Questions to answer ::
**A)** In the passage on Byrd Murphy Pearson, whom did Pearson replace as Chief Justice?
**B)** Summarize the passage on Byrd Murphy Pearson in two sentences.
**C)** Please set down the passage on Byrd Murphy Pearson word for word, starting with "Byrd Murphy Pearson" and going on through "as Chief Justice.".

Excerpt to read ::
■ ■ ■ ■ ■
Byrd Murphy Pearson (1803 – October 9, 1859) was a Florida lawyer, planter and a Democratic politician who served on the Florida Supreme Court from 1856 to 1859, one of the first to be popularly elected. He replaced Thomas Baltzell as Chief Justice.

Pearson was born in Union District, South Carolina, in 1803. He graduated from South Carolina College and read law. Little is known of his law practice, though he served as a state solicitor in South Carolina. He lived for a time in Faunsdale, Alabama, where he built a plantation. He moved to a Hernando County plantation near Brooksville, Florida in 1845. He named the plantation he built "The Lake Lindsey Plantation" as the lake provided its northern border. The land is now Chinsegut Hill Manor House is on the National Register of Historic Places.

An enslaver of up to 30 people, Byrd was an ardent proponent of states' rights, slavery, and secession. He was a delegate to the 1850 Nashville Convention. In 1851, he moved to Jacksonville. It was felt that a bid to run for the Florida Supreme Court would be premature in 1853, as the State's sentiments were too pro Union. In 1855, he ran to fill the vacancy left by the death of Thomas Douglas. Ill health forced him to not seek reelection. He died in Jacksonville on October 9, 1859.
■ ■ ■ ■ ■
Dataset extract ::
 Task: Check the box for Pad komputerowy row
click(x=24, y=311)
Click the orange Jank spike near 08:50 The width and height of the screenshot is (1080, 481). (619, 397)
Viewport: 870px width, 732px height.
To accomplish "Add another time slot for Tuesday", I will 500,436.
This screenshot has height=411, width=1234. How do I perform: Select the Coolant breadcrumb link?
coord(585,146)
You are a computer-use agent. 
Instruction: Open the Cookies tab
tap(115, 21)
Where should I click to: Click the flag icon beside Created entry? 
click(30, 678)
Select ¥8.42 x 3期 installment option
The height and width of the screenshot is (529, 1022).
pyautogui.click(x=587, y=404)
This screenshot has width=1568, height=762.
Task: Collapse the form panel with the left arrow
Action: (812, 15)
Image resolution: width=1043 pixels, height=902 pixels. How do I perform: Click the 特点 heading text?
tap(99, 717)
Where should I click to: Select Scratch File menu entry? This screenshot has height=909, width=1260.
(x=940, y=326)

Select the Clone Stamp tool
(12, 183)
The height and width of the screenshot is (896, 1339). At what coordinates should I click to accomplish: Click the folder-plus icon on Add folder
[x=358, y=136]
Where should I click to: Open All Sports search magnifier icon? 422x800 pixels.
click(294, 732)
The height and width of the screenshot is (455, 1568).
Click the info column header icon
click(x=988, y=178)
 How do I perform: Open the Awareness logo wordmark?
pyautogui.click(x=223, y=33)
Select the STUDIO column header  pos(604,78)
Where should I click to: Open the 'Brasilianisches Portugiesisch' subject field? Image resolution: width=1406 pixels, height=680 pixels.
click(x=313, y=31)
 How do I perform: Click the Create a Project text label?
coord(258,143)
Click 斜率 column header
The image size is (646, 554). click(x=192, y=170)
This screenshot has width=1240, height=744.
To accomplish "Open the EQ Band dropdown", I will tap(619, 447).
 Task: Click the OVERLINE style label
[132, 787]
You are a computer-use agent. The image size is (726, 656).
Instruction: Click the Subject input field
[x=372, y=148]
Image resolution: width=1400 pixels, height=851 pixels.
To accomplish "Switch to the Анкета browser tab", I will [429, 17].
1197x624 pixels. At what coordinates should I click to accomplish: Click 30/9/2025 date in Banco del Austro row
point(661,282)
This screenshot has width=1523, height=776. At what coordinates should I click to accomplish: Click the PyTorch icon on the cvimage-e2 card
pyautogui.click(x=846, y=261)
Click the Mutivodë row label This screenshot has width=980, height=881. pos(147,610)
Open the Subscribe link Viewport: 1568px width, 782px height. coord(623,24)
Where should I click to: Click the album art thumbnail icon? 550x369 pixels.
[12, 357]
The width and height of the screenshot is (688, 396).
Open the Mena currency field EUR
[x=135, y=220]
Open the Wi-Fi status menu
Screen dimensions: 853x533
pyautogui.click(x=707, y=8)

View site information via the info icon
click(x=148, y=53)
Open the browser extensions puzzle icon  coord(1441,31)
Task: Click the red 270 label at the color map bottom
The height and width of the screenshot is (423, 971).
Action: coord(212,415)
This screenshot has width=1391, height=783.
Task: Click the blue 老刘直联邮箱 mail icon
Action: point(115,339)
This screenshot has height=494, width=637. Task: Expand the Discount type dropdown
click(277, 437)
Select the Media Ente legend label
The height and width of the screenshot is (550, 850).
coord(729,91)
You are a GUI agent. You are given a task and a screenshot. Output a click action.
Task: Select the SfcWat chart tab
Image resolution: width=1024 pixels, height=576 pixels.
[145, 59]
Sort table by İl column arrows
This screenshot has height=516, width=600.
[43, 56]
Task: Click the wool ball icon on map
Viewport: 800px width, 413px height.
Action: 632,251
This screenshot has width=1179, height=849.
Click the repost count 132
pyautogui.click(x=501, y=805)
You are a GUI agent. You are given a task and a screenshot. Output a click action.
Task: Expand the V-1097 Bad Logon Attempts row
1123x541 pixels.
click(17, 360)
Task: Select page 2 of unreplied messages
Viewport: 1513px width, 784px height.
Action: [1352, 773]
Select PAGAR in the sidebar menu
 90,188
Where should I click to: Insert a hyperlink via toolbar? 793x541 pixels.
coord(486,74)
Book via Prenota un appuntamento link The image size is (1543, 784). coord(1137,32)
■ ■ ■ ■ ■
Solutions below ::
**A)** Thomas Baltzell

**B)** Byrd Murphy Pearson, born in Union District, South Carolina, in 1803, was a lawyer, planter and Democratic politician who built plantations in Faunsdale, Alabama, and near Brooksville, Florida, before moving to Jacksonville in 1851. An enslaver and ardent proponent of states' rights, slavery and secession, he served on the Florida Supreme Court from 1856 to 1859, replaced Thomas Baltzell as Chief Justice, and died in Jacksonville on October 9, 1859.

**C)**
Byrd Murphy Pearson (1803 – October 9, 1859) was a Florida lawyer, planter and a Democratic politician who served on the Florida Supreme Court from 1856 to 1859, one of the first to be popularly elected. He replaced Thomas Baltzell as Chief Justice.